----- Material to process

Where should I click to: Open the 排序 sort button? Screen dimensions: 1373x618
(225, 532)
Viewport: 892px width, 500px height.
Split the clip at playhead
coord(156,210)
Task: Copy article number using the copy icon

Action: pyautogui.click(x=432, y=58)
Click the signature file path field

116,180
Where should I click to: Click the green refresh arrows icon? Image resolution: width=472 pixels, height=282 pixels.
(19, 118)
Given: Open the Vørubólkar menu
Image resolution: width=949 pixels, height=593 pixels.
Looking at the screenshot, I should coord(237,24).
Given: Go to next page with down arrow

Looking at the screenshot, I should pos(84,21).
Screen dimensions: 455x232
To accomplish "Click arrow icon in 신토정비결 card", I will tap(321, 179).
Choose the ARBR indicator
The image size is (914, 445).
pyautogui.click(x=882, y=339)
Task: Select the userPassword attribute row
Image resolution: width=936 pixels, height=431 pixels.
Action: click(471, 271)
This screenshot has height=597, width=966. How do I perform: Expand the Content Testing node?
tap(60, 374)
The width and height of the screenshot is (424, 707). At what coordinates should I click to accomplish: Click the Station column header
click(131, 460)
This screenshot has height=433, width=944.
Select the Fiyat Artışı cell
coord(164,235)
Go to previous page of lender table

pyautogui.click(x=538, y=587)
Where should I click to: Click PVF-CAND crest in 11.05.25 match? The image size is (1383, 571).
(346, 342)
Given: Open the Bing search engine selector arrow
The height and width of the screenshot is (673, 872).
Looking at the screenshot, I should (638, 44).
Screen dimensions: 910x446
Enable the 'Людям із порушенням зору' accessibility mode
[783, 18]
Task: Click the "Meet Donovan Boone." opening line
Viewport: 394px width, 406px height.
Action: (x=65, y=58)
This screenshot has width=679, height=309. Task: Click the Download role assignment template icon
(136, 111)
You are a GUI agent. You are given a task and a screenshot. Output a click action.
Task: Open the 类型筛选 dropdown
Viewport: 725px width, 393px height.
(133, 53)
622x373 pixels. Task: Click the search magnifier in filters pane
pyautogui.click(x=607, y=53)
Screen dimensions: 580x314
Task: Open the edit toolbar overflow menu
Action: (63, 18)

----------

# What the task asks
Every record needs to be reproduced exactly, with none skipped.

# Response to the exercise
Where should I click to: Open the 排序 sort button? Screen dimensions: 1373x618
(225, 532)
Viewport: 892px width, 500px height.
Split the clip at playhead
coord(156,210)
Task: Copy article number using the copy icon

Action: pyautogui.click(x=432, y=58)
Click the signature file path field

116,180
Where should I click to: Click the green refresh arrows icon? Image resolution: width=472 pixels, height=282 pixels.
(19, 118)
Given: Open the Vørubólkar menu
Image resolution: width=949 pixels, height=593 pixels.
Looking at the screenshot, I should coord(237,24).
Given: Go to next page with down arrow

Looking at the screenshot, I should pos(84,21).
Screen dimensions: 455x232
To accomplish "Click arrow icon in 신토정비결 card", I will tap(321, 179).
Choose the ARBR indicator
The image size is (914, 445).
pyautogui.click(x=882, y=339)
Task: Select the userPassword attribute row
Image resolution: width=936 pixels, height=431 pixels.
Action: click(471, 271)
This screenshot has height=597, width=966. How do I perform: Expand the Content Testing node?
tap(60, 374)
The width and height of the screenshot is (424, 707). At what coordinates should I click to accomplish: Click the Station column header
click(131, 460)
This screenshot has height=433, width=944.
Select the Fiyat Artışı cell
coord(164,235)
Go to previous page of lender table

pyautogui.click(x=538, y=587)
Where should I click to: Click PVF-CAND crest in 11.05.25 match? The image size is (1383, 571).
(346, 342)
Given: Open the Bing search engine selector arrow
The height and width of the screenshot is (673, 872).
Looking at the screenshot, I should (638, 44).
Screen dimensions: 910x446
Enable the 'Людям із порушенням зору' accessibility mode
[783, 18]
Task: Click the "Meet Donovan Boone." opening line
Viewport: 394px width, 406px height.
Action: (x=65, y=58)
This screenshot has width=679, height=309. Task: Click the Download role assignment template icon
(136, 111)
You are a GUI agent. You are given a task and a screenshot. Output a click action.
Task: Open the 类型筛选 dropdown
Viewport: 725px width, 393px height.
(133, 53)
622x373 pixels. Task: Click the search magnifier in filters pane
pyautogui.click(x=607, y=53)
Screen dimensions: 580x314
Task: Open the edit toolbar overflow menu
Action: (63, 18)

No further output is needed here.